Ludwig doesn't belong to this world. He was just born in the wrong time, wrong place, wrong surroundings. He is sensitive, naive, and poetic. Even though he works for a funeral house, most probably the least compassionate place, in his free time he attempts to keep his soul. He is a poet, a teacher, a musician. Women take a great part of his life but unfortunately, they always leave him at the end. Understandably. Ludwig cannot survive and win in a world of power and greed. He looks at things and asks questions. He doubts religion, God, money, power, love, sanity. He doesn't conform to established rules, he has his own moral, and he attempts to defend it. However, in a world where people don't feel but steal, don't think but flow, don't love but hate, don't care but corrupt, he is lost. Ludwig's women search for money and stability. He can only offer them romance and tenderness. Not enough for the corrupted minds of the 1920s.

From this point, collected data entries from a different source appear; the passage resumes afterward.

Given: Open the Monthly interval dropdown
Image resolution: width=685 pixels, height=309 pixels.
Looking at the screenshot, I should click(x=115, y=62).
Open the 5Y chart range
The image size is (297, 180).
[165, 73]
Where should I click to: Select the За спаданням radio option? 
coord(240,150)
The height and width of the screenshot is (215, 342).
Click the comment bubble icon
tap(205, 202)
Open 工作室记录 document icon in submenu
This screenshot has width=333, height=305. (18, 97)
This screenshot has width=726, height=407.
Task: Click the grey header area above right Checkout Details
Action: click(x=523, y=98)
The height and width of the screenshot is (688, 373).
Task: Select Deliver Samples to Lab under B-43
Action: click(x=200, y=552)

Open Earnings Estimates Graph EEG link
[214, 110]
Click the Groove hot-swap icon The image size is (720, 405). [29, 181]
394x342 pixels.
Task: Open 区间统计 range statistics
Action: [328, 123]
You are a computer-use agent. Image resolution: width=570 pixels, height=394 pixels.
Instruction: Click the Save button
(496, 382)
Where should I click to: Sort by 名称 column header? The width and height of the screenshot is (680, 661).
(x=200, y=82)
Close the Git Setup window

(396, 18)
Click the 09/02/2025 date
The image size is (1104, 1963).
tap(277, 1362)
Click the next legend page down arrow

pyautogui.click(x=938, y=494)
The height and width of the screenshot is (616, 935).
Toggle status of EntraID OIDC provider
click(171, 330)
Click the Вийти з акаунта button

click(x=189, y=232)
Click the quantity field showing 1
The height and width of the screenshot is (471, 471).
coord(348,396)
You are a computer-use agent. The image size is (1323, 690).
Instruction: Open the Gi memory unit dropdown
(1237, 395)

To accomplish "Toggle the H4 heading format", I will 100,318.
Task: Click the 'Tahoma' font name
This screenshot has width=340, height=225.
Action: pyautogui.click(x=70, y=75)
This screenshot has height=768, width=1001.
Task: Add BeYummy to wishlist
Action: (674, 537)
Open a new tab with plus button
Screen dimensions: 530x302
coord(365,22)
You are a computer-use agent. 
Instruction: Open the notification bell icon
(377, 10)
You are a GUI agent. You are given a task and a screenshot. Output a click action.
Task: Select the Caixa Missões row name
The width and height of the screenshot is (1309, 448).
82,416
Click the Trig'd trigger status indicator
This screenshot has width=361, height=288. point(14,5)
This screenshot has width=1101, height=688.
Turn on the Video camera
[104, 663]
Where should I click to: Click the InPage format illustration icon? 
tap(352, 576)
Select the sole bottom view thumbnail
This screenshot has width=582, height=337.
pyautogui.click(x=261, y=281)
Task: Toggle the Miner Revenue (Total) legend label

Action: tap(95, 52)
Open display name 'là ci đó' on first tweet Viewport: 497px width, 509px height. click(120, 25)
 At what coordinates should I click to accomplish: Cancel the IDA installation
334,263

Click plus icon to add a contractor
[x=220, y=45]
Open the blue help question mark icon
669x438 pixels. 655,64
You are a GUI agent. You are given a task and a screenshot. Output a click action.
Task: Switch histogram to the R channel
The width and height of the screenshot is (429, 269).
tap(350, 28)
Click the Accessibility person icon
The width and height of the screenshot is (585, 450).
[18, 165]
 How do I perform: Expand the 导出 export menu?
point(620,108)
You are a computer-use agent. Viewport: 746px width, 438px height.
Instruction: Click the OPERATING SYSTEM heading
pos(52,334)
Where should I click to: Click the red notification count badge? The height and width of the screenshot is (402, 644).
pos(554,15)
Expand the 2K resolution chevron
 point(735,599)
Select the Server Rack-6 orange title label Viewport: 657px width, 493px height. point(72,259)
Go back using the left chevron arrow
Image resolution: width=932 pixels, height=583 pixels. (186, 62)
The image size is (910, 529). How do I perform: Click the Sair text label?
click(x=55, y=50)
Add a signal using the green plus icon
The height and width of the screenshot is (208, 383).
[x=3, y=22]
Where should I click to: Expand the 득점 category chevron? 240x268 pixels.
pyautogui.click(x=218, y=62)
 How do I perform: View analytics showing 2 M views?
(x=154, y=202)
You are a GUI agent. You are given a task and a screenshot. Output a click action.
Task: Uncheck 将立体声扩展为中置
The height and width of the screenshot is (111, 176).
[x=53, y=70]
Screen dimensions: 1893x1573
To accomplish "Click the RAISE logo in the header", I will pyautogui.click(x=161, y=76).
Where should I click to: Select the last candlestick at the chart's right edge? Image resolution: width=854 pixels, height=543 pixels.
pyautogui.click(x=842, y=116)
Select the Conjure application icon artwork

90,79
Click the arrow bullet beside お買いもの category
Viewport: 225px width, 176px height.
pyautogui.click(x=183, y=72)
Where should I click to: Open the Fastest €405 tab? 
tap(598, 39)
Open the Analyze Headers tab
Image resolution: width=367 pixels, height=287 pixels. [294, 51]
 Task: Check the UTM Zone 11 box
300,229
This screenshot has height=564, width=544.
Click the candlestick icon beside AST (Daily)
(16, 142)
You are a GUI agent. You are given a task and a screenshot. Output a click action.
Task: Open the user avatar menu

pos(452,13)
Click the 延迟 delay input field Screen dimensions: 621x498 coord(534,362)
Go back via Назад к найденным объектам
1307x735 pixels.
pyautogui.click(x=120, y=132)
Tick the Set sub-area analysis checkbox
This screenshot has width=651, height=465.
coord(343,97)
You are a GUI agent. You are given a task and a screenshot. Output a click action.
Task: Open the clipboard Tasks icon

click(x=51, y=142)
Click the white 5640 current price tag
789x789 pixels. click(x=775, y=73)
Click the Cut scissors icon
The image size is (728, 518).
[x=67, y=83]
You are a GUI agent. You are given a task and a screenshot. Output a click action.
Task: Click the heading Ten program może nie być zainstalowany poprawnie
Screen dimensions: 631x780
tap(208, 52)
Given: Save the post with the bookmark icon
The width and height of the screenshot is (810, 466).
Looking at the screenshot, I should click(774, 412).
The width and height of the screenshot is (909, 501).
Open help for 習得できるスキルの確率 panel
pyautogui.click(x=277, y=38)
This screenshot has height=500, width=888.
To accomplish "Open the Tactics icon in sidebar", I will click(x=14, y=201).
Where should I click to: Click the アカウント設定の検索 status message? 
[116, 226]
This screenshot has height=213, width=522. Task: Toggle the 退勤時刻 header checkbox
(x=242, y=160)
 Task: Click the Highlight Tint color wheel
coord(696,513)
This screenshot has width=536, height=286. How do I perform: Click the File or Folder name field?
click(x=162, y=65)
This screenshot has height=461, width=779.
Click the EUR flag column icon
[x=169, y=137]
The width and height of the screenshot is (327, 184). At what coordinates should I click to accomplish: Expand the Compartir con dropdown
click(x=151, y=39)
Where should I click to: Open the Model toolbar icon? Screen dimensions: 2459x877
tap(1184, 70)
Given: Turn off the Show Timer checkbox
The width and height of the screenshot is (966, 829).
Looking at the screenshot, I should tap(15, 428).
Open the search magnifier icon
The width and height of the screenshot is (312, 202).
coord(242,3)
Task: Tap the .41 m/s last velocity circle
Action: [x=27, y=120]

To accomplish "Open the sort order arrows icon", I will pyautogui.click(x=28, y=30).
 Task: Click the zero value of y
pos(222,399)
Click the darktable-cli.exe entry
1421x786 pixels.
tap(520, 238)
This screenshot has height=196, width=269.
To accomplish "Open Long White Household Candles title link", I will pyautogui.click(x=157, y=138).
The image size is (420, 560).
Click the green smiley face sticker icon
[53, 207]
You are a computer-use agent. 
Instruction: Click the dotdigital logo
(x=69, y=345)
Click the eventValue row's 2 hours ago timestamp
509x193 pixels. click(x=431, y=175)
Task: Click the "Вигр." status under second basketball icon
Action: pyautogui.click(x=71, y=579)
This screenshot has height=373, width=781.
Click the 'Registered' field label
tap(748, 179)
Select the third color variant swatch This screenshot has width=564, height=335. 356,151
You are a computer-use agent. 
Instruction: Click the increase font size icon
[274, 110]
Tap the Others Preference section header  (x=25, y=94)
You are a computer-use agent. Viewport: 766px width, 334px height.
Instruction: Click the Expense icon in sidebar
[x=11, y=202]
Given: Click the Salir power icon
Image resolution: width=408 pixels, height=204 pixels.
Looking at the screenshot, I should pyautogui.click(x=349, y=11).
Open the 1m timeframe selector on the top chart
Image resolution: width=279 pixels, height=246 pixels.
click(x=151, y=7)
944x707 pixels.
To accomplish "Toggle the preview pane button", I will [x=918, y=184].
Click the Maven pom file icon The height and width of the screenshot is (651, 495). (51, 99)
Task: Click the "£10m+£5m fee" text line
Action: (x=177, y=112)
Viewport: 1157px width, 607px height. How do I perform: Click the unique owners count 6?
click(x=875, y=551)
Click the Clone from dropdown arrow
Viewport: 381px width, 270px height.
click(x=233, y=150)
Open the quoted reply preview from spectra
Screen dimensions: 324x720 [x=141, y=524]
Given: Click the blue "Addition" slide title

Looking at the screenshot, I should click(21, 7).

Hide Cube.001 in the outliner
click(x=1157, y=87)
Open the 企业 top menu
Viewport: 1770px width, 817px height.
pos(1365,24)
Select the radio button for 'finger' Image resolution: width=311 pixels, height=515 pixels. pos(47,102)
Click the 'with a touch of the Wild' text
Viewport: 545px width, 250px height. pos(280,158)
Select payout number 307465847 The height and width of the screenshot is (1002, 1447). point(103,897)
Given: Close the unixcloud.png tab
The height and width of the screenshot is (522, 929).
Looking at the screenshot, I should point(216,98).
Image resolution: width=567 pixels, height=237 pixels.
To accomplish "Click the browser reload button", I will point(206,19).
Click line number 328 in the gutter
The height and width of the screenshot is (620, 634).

I can probably go on for pages about the war and its devastation effects. But no, I want to talk about love now. Yes, there is and there can be love even in post-war Germany. It is just not the typical sane love you might expect. It is actually strange, unusual, even confusing at times. You hate the person and you love him. At times you don't understand him but that makes you love him even more. I will say that this is my second favorite love story after Florentino and Fermina in Love in the Times of Cholera. Exactly because both loves stories are NOT what you expect them to be and NOT what the world says they should be. The times Ludwig lives in are insane; what is then more normal than to fall in love with an insane girl. Isabel is a patient at the asylum, where Ludwig sometimes work. She is several different people at ones; she has suffered a lot and she has chosen the path of multiple personalities to protect herself from the world. Ironically, she is more sane than the others. Isabel, although being a schizophrenic looks at the world objectively, criticizes unfairness, asks questions, and refuses to oblige to imposed norms and questionable morals. Her beauty is in the way she doubts everything, from the color of the grass to the singing of the birds. Insanity is all around; the biggest irony is that sometimes one finds sanity in the most insane places. In fact, insanity was the only way to survive in Germany. You had to be crazy, you had to be different, you had to be unusual in order to bear the terror and the brutality. You had to lose your mind to find a purpose and a sense in everything that was happening. Insanity protected Ludwig's love; insanity made him connect to Isabel even more. Sanity then ruined everything. Sanity took away passion and connection; sanity destroyed love.

The Black Obelisk is a difficult novel. Difficult to read, difficult to understand, difficult to bear. I must say, though, with all my heart that it is probably one of the best books I have read. I wasn't only reading; I was thinking, doubting, asking, revolting, feeling, crying, and loving. I questioned my own beliefs, I looked at my own morals, I changed my perspective towards love and war and sanity. Erich Maria Remarque creates his own philosophical world and takes us slowly without condemning or criticizing openly. He just gives the facts, presents the conversations, describes the characters. At the end though, you are left overwhelmed with many more questions about the purpose of it all. Whether it is love, life, war, compassion, or sanity.

Starting to read Remarque was probably one of the best decisions I have had lately. I know it is the right time now. A few years back I would have been too young. A few years later I will most probably be too cynical to appreciate it. But now I am exactly the person to read it. Emotional, sensitive, slightly insane, and trying to adapt to a world, where these qualities will make you anything but happy.